Paternalistisches Handeln (entmündigendes Handeln, weil sich
jemand selbst schädigt, bevormundendes Handeln)
➔ Gern gebrauchte Begriffe sind: Anreiz, Anregen, fördern etc.
➔ «Sie sollen» ist übersetzt kein wollen (kognitive Dissonanz)
Paternalistische Aspekte finden sich auch unter dem Grundsatz
der Selbstbestimmung im Berufskodex: «Das Anrecht der Menschen,
im Hinblick auf ihr Wohlbefinden, ihre eigene Wahl und
Entscheidung zu treffen, geniesst höchste Achtung, vorausgesetzt,
dies gefährdet weder sie selbst noch die Rechte und legitimen
Interessen anderer.»
➔ Siehe die fürsorgerische Unterbringung, Umgang mit
Kindern, welche das Milieu stören
Problematik Paternalismus
Ist Paternalismus immer «verwerflich»? Unterscheidung von:
- Schwachem Paternalismus
- Starkem Paternalismus
Unterschiedliche Entscheidungssituationen- unterschiedliche
Antworten:
- urteils- und entscheidungsfähig
- vorübergehend nicht urteils- und entscheidungsfähig
- dauerhaft nicht urteils- und entscheidungsfähig
- In den letzten beiden Situationen kommen Überlegungen
zum mutmasslichen Willen und zum Interesse (best-
interest-Standard) der Klientin bzw. des Klienten zum Tragen
- Aber auch Überlegungen zur Unterstützung von
Selbstbestimmung bzw. selbstbestimmten Entscheidungen
➔ Mit diesen Fragen ist man immer wieder konfrontiert
Nudging als Rebranding von Paternalismus
Richard Thaler: Nudging zielt darauf, jemanden einen kleinen Schubs
(nudge) zu geben, damit er eine «richtige» Entscheidung trifft.

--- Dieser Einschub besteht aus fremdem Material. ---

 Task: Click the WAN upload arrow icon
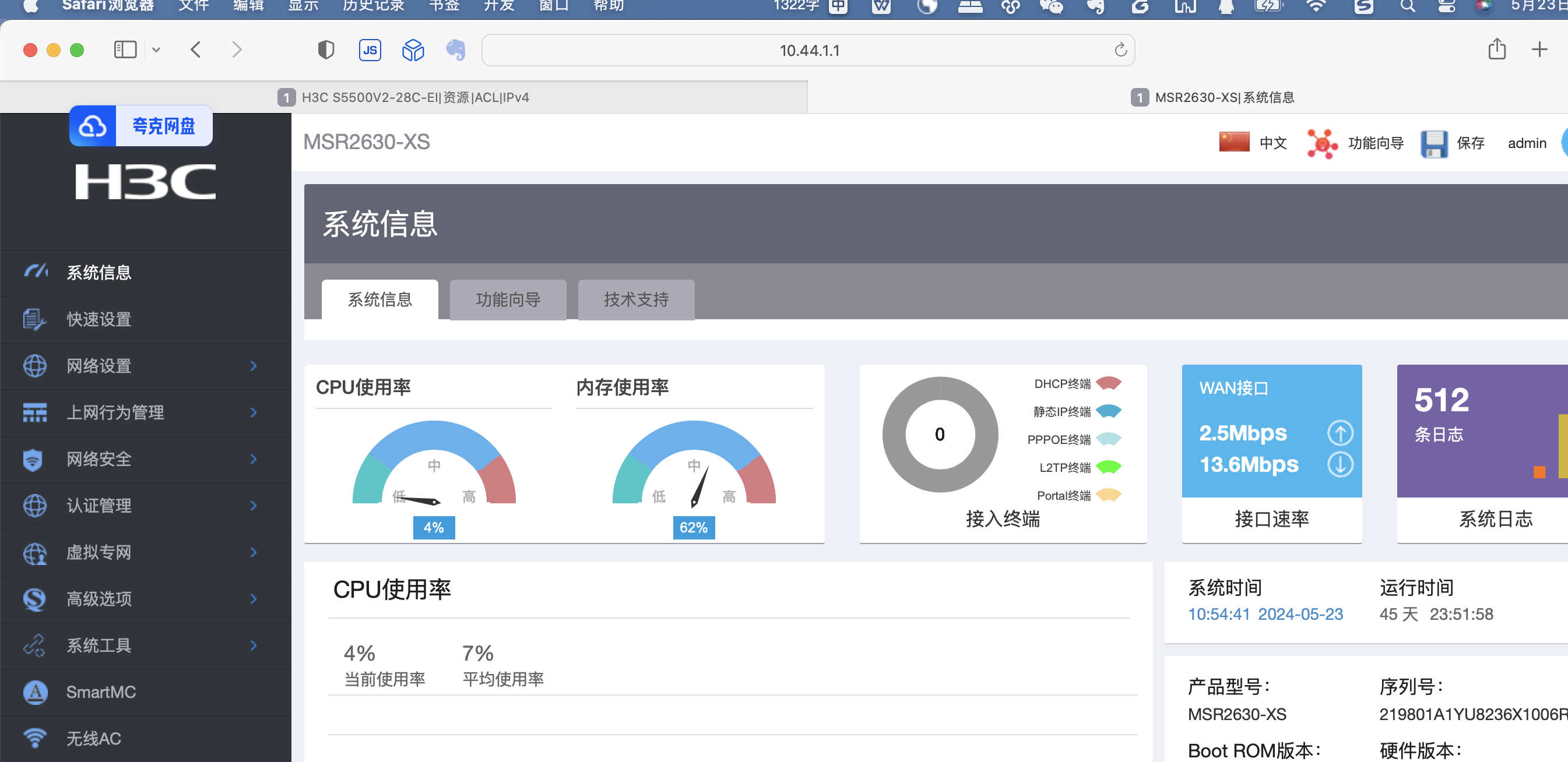(1339, 433)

Hintergrund: Rationalitätsanomalie des Menschen bzw. Einsicht,
dass Menschen nicht immer das tun, was vernünftig oder «gut» für
sie ist. Daher wird «Entscheidungsarchitektur» so angelegt, dass
Menschen die richtige Wahl treffen
➔ Klassische Form: positive und negative Anreize aka fördern
und fordern (siehe Aktivierungspolitik)
Bei Nudging ist entscheidend, dass es nicht um Verbot oder Gebot
geht – also auch nicht um Anreiz und Sanktion –, sondern um einen Anstoss.
Libertärer Paternalismus
Libertärer Paternalismus: Verhaltenssteuerung ohne Zwang und
freiwilliger «richtiger» Entscheid durch geeigneten Stubs
➔ Wie gehen wir damit um? Bestrafen wir Menschen, wenn sie
nicht das tun, was sie tun sollen? Was tun wir mit
Menschen, welche nicht auf positive Anreize reagieren?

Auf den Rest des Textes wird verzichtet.